I don't mean to suggest that all foreigners are greedy any more than that all landlords are foreigners. However, this one particular fellow does fit a certain Hollywood archetype. He emigrated to the U.S., learned English, became a private school custodian, married the owner's overweight daughter, bought real estate with the proceeds and now owns several square blocks.
On the plus side, he's not bad to look at. Think Nicky Arnstein at the poker table, but without the white dinner jacket and a little wider through the hips. I picture him summering somewhere in the desert, where he tends to slim down despite sitting around tents eating falafels, drinking apple tea and smoking the houka. Far more alarming than my own cultural insensitivity, my neighbor, the former stripper and lifetime conspiracy theorist, perceives his trips abroad as confirmation of his membership in al-Quaeda. "The terrorists and the Republicans are in it together on every corner of every town," she'll often inform me, pulling the window shades and whispering like a block captain of the Dutch Resistance. "How do you think the Nazis got Poland?"
Personally, I can't picture this particular fellow taking on any political cause he'd be expected to fiscally support. The guy can squeeze a nickel until it screams, which is truly unfortunate given the architectural gems among his personal holdings. The bungalow courtyard where I live, for example, was one of several around town originally built in 1929 as contract housing for studio players. It was later the location for the 1984 Goldie Hawn movie, Swing Shift, set during World War II.

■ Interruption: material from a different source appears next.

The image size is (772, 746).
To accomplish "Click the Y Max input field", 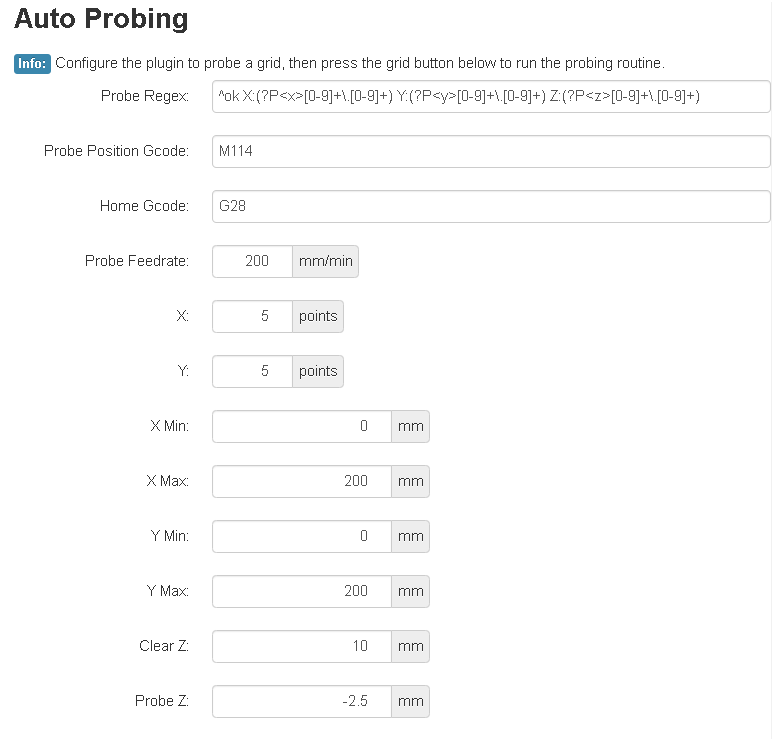I will pos(301,591).
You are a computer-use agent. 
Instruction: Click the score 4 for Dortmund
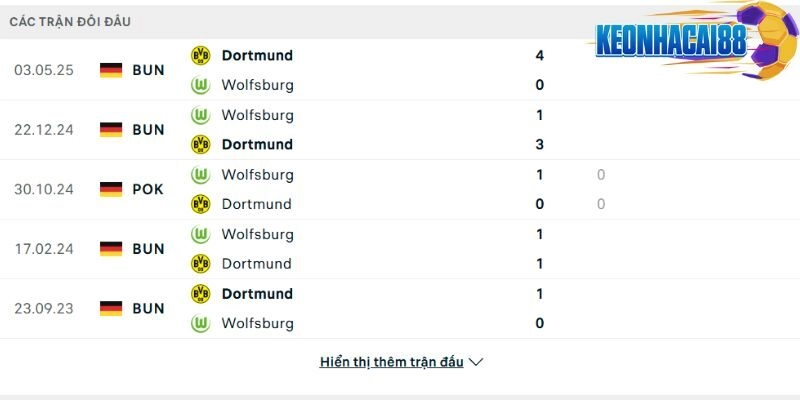pyautogui.click(x=540, y=55)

By my arrival in the mid-90s, the Craftsman cottages' wood siding had already been plastered over; the porches encased in concrete and painted an industrial gray. Inside, the signature period archways separating the kitchen and dining areas had been opened up at stark, square angles, while the wood sub-flooring in the dressing and bathrooms was laid with cheap tile. When we needed to replace the flimsy fiberglass shower stall, I lobbied for an authentic clawfoot tub obviously looted years earlier, which can now be re-claimed at the local flea market. "Kohler!" Nicky Arnstein declared, insisting I pay for half. "Kohler is top of the line!" When his Half-Wit Workmen tried to remove the original crown molding, I seized their toolbox and threatened to call the police. Over the years, I installed a crystal chandelier, replaced vintage doorknobs and fixtures, upgraded every last switch plate. I planted a rose garden, a vegetable patch, a koi pond and a bougainvillea trellis.
Making an unsuccessful bid for city council, Nicky helped concoct a failed plan in which Hollywood would have seceded from the City of Los Angeles—thus releasing his obligation to honor its tight rent control ordinance. While virtually every other original tenant has moved up and out, I've managed to go nowhere—while in all these years my rent has only been raised a hundred and thirty-five bucks. It shouldn't have been much of a surprise, really, when Nicky served me with eviction papers intended to beat the system, claiming that he and his family will share occupany of this tiny dwelling among themselves.
Though the bungalows have been zoned as rentals for seventy-five years, I'm faced with the immutable truth that though this one is my home, it's also his property. What a mistake to give my heart to a place that was never mine to begin with. I suppose it's like falling in love with someone who either can't or won't commit, or simply doesn't quite know how. I wish I could find some humor in the irony that, absent the lights, costumes and show-stopping musical numbers, that's just how I'd sum up what happened to Fanny Brice.